Collected data entries
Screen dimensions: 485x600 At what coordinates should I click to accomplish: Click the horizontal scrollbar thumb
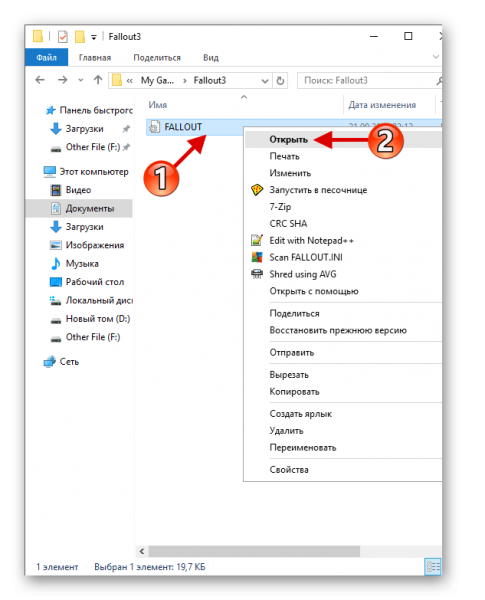pyautogui.click(x=254, y=551)
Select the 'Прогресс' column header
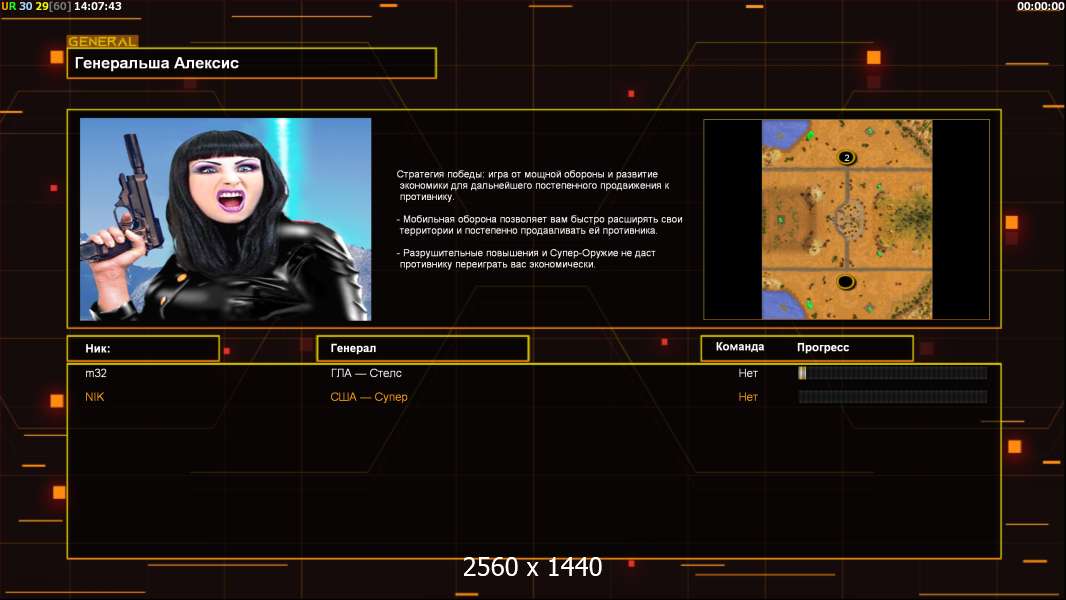 pyautogui.click(x=823, y=347)
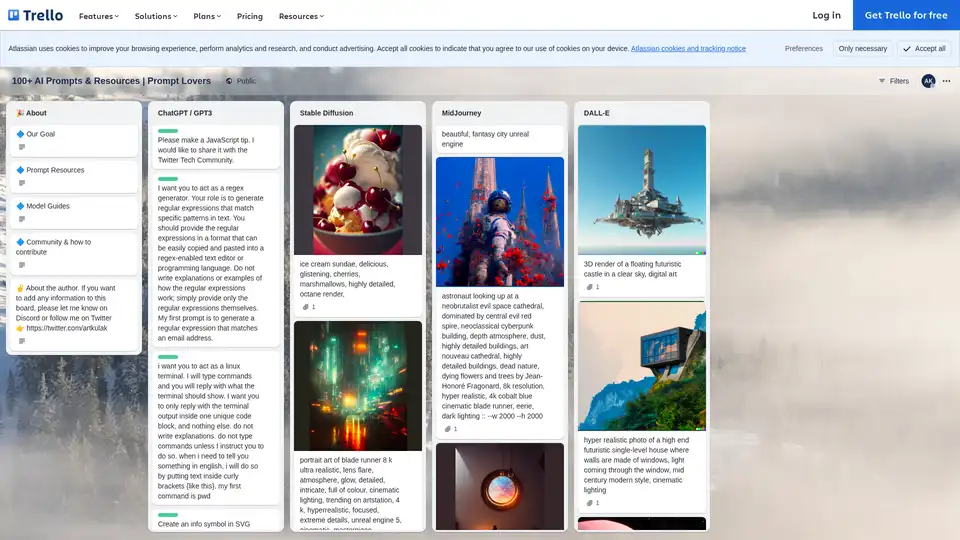Expand the Features dropdown menu
The image size is (960, 540).
tap(98, 16)
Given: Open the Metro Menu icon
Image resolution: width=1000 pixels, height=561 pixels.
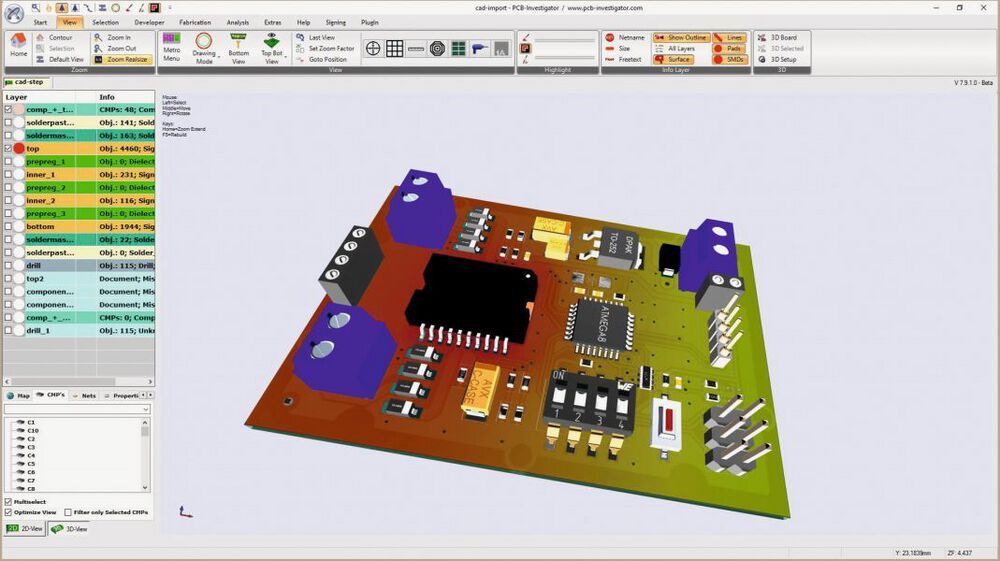Looking at the screenshot, I should 172,48.
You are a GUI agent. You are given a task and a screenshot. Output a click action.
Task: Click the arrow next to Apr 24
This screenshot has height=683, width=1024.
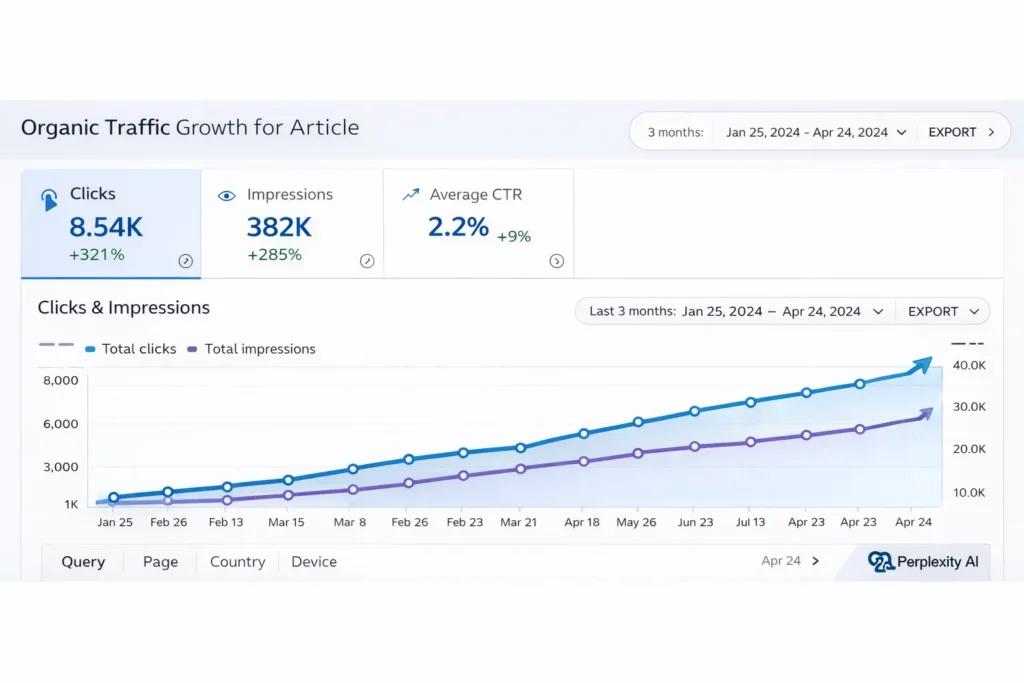pyautogui.click(x=816, y=561)
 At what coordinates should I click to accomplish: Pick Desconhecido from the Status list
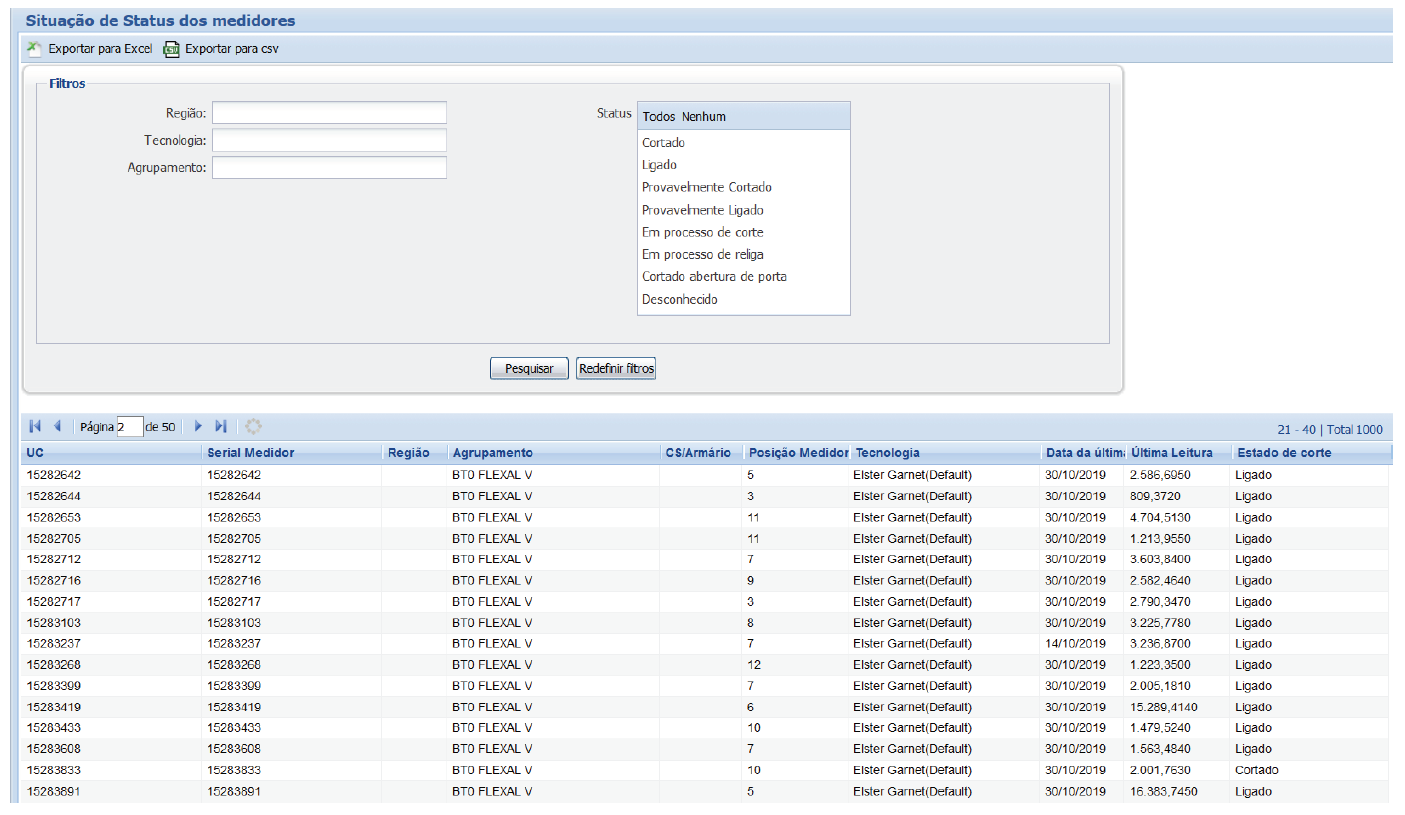tap(680, 299)
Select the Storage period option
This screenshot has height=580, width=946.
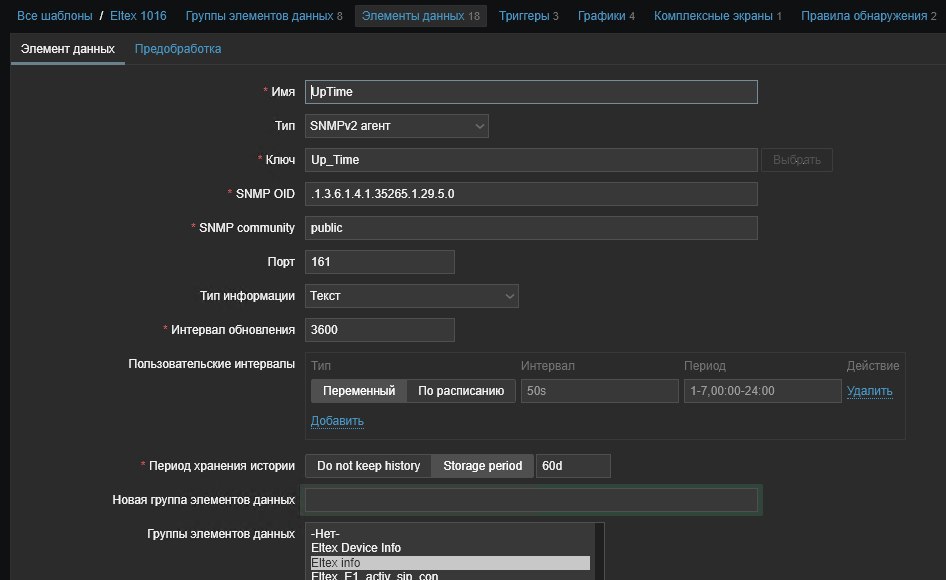[482, 466]
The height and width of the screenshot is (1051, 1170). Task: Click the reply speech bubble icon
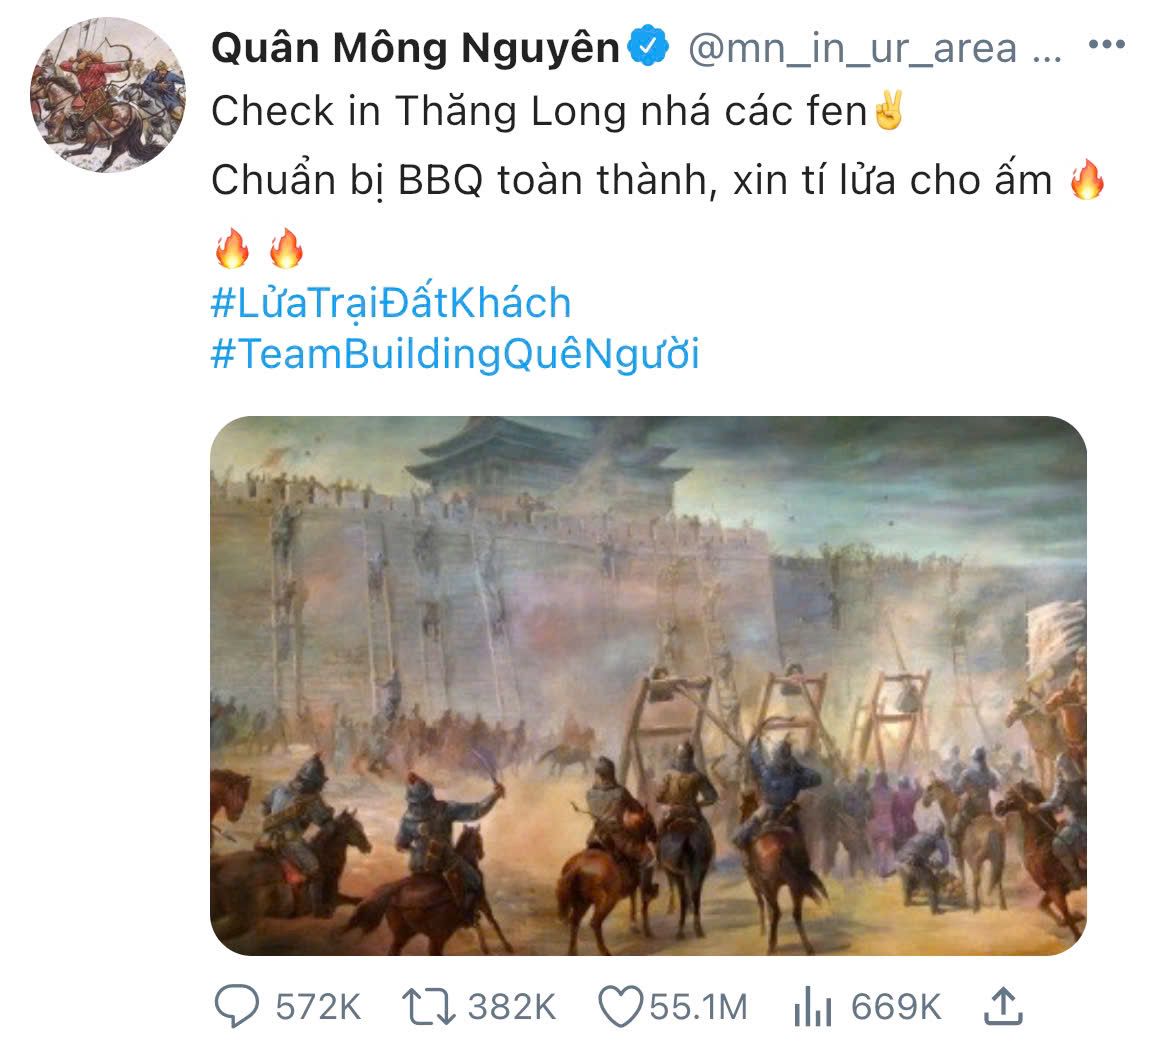coord(237,1005)
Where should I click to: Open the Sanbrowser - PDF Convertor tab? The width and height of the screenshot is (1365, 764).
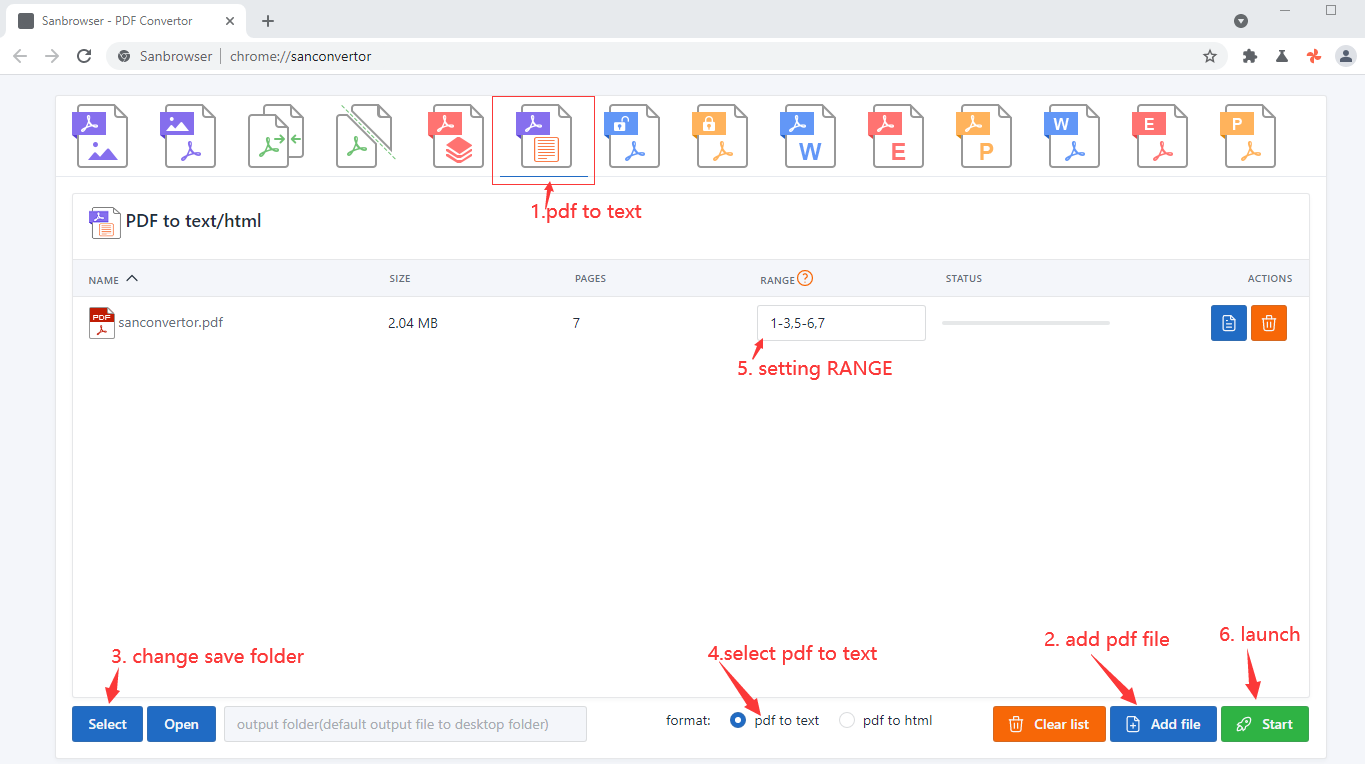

> [Task objective]:
Only the lines from the one with "This screenshot has height=683, width=1024." through the final line of the data should be written out, exactly and including both ends. Skip the pictures.

> [Final answer]:
This screenshot has height=683, width=1024.
pyautogui.click(x=816, y=561)
 At what coordinates should I click to accomplish: Pick Desconhecido from the Status list
tap(680, 299)
Select the Storage period option
This screenshot has height=580, width=946.
[482, 466]
The height and width of the screenshot is (1051, 1170). Task: Click the reply speech bubble icon
coord(237,1005)
Where should I click to: Open the Sanbrowser - PDF Convertor tab? The width and height of the screenshot is (1365, 764).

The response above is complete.